For one distinguishing feature of Ideal Commonwealths is that they are never free societies. True enough, they sometimes offer greater liberties of some particular sort – greater sexual freedom, let us say. But always at a cost to liberty in a broader sense, as in De Sade’s ideal community where, as he grants, human beings will have to be enslaved as sex objects to ensure that all sexual needs are met. A free society can be described only in the most general terms: it can never be depicted in detail, just by virtue of its freedom. Inevitably, it will be chaotic, rapidly changing, morally imperfect – since human beings, given liberty, will not always use it as the moralist would wish. And it will be centred, as free societies always have been, in cities. To the Utopian, all this is anathema. The Utopian looks for order, permanence, guaranteed virtue. He most commonly believes that these qualities can survive only in a highly romanticised – for the Utopians have themselves been city-dwellers – rural village or small town. (Marx’s notorious phrase ‘rural idiocy’ is one sign that he lacked the Utopian propensity.) The Utopian spirit is captured in the paintings of Poussin: the Classical robes, reverting to the past, the static noble gestures, the sense that time is frozen in a living death. There is not a single ‘Ideal Commonwealth’ to which I should willingly migrate.

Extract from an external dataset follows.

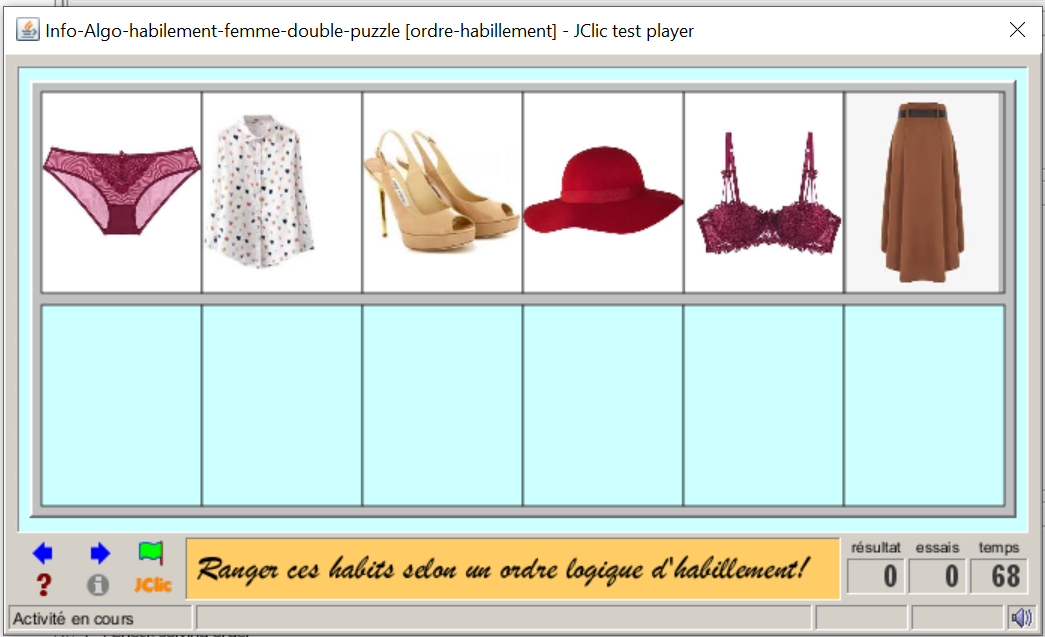This screenshot has width=1045, height=637.
Task: Show activity information via gray info icon
Action: (x=98, y=585)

But if the construction of fictional Ideal Commonwealths is momentarily at an end, the passions which gave them birth are by no means dead. When they are spelt out, one at least sees how dangerous those passions can be. Expressed as slogans, abstract ideals, they are the more enticing for their vagueness. ‘From each according to his abilities, to each according to his needs.’ Who can resist so immediate an appeal to our sense of justice? But try to work it out in detail and, as Proudhon long ago saw, it entails a state apparatus at once bureaucratic and arbitrary, to determine what is to count as a ‘need’ and what contribution can properly be demanded from people of ability. If the history of Utopia can teach us by example, its lesson is a very simple and familiar one: ‘the road to Hell is paved with good intentions.’ All this we can learn from the Manuels’ history, even if it is not what they set out to teach us.